Felicia menepuk lengan Clarence. Dia bangga melihat putranya tumbuh dengan begitu baik dan rendah hati. Dia akan menjadi pemimpin besar seperti ayahnya.
"Salam, Yang Mulia." dua wanita bangsawan
menghampiri mereka. Di belakangnya ada dua orang pelayan mengiringi mereka.
"Ah... Olivia, Anastasia... mari, duduklah di sini." Felicia menyambut dengan ramah.
"Kami membawakan kudapan dan minuman hangat untuk Paduka Ratu dan Pangeran Clarence. Mohon diterima, persembahan kami." Olivia memberi hormat. Anastasia dan kedua pelayan itu juga memberi hormat.
"Senang sekali kalian memperhatikan aku dan Clarence. Trimakasih." Felicia tersenyum.
Kedua pelayan menaruh makanan dan minuman yang mereka bawa, kemudian meninggalkan tempat itu. Sementara Olivia dan Anastasia duduk di hadapan Felicia dan Clarence.
"Mohon dicoba, Yang Mulia. Anastasia sedang belajar membuat kudapan. Semoga cocok untuk Paduka berdua." kata Olivia.
"Wah, kamu suka memasak, Ana? Semestinya begitu ya, kamu sudah jadi gadis remaja sekarang." Felicia mengambil sepotong kue di atas piring sambil melihat ke Anastasia yang sedikit malu-malu. Dia melirik ke arah Clarence yang mengambil minumannya.
"Iya, Yang Mulia. Saya suka memasak." jawab Anastasia. Dia tersenyum manis.
"Ini lezat, Ana. Kamu sungguh berbakat. Mungkin resep kudapan ini bisa dipakai di dapur istana." Felicia nampak gembira.
"Yang Mulia terlalu memuji." Wajah Anastasia memerah.
"Aku sungguh-sungguh.

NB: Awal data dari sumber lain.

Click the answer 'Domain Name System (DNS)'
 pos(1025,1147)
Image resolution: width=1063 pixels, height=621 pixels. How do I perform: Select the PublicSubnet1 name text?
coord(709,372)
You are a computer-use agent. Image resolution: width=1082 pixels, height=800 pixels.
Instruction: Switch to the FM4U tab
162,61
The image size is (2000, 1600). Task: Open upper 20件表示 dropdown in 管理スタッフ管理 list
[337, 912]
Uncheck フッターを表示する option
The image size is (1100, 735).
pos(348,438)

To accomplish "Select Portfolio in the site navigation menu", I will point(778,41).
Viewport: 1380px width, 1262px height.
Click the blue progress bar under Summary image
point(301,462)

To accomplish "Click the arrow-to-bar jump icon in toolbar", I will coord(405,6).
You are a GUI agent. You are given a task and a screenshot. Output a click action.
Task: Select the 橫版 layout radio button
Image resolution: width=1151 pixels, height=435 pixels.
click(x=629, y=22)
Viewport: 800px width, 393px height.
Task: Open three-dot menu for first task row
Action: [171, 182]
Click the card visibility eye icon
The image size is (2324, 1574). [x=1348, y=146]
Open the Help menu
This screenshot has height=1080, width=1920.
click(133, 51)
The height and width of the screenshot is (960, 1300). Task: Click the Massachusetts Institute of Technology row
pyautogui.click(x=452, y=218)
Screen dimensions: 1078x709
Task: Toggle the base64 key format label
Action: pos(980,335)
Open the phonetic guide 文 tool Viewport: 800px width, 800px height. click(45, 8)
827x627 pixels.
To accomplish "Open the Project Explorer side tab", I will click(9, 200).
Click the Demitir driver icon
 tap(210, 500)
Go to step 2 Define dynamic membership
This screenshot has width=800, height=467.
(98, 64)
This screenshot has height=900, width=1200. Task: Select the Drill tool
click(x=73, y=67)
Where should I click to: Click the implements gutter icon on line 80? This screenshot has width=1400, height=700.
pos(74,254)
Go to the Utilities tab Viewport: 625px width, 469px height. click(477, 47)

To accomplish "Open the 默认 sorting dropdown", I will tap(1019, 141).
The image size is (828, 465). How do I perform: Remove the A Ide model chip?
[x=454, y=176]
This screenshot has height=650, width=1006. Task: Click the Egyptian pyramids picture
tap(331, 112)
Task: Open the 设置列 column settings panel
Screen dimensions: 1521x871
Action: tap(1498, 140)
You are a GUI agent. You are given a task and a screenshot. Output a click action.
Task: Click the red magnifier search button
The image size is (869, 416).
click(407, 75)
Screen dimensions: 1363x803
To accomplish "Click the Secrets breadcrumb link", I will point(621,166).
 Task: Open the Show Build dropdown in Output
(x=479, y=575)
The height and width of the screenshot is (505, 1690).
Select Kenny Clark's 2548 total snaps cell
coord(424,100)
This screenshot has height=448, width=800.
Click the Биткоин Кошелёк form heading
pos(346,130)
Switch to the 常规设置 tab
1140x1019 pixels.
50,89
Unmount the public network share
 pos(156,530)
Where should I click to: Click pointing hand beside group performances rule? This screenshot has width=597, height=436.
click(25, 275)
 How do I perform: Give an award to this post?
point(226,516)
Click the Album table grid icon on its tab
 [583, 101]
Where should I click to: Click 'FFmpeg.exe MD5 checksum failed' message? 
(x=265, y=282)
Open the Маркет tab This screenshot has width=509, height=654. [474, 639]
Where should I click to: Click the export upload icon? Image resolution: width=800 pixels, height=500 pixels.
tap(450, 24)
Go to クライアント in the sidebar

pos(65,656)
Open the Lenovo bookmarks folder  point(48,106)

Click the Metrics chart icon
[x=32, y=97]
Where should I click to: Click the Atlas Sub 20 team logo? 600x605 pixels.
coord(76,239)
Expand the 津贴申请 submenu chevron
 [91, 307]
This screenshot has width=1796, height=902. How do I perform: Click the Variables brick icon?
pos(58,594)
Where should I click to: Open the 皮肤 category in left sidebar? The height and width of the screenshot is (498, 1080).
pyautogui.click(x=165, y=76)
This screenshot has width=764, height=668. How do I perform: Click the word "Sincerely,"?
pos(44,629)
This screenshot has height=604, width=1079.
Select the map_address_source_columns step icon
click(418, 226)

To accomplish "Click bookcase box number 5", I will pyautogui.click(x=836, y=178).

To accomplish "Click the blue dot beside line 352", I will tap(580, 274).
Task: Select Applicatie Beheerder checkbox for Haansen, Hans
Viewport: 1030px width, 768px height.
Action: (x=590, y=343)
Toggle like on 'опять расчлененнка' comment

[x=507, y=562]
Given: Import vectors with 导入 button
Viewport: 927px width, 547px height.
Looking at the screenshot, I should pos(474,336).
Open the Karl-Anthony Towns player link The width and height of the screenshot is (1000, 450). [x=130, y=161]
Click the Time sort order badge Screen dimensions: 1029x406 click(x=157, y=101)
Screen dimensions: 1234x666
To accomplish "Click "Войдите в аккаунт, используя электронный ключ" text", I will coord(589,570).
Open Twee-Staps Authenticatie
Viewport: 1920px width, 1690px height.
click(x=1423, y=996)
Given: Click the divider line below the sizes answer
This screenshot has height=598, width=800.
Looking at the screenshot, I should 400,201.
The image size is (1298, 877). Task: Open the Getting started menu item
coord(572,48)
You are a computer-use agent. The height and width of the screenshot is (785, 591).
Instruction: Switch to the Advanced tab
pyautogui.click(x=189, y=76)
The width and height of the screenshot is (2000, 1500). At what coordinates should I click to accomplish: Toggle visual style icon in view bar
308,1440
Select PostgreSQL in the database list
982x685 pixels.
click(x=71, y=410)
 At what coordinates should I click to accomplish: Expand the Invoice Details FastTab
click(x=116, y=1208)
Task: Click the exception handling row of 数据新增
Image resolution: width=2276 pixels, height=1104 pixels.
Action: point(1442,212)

Clarence, cobalah, kamu pasti suka." Felicia melihat Clarence.
"Baiklah.." Clarence mengambil sepotong dan menggigitnya. Memang lezat. Kress, waktu digigit, manisnya pas, harum dan ada rasa jahe yang menghangatkan tubuh.
"Bagaimana? Ini lezat kan?" Felicia meminta pendapat Clarence.
"Ya.. ini lezat. Kamu pintar, An." Clarence tersenyum memandang Anastasia yang makin merona.
"Trimakasih, Yang Mulia. Jika Pangeran suka dengan senang hati saya akan menyiapkan kudapan untuk Yang Mulia." jawab Anastasia.
Clarence tersenyum. Dia tahu, gadis ini juga menyukainya. Dia putri Jendral Donovan, anak kedua. Kakaknya sudah jadi perwira menengah kerajaan.
"Ibu, aku akan menemui Tuan Raymond dan Tuan Francis. Kami akan membicarakan beberapa hal penting." Clarence menoleh pada ibunya.
"Ah, begitu. Baiklah, Nak.." ujar Felicia.
"Nyonya Olivia, Ana, aku pergi dulu. Permisi." Clarence meninggalkan teras yang makin dingin karena angin terus bertiup.
"Bagaimana kabarmu? Keluarga kamu, Olivia?" tanya Felicia setelah meneguk minumannya.
Olivia mengangguk. "Kami sangat baik, Yang Mulia. Semua berkat kebaikan Yang Mulia. Trimakasih." jawab Olivia.
Felicia tersenyum, "Syukurlah.."
"Semestinya saya yang menanyakan kabar Paduka. Karena apa yang terjadi akhir-akhir ini sangat berat buat kita semua." kata Olivia.
Felicia mendesah. Dia memandang Olivia dan Anastasia.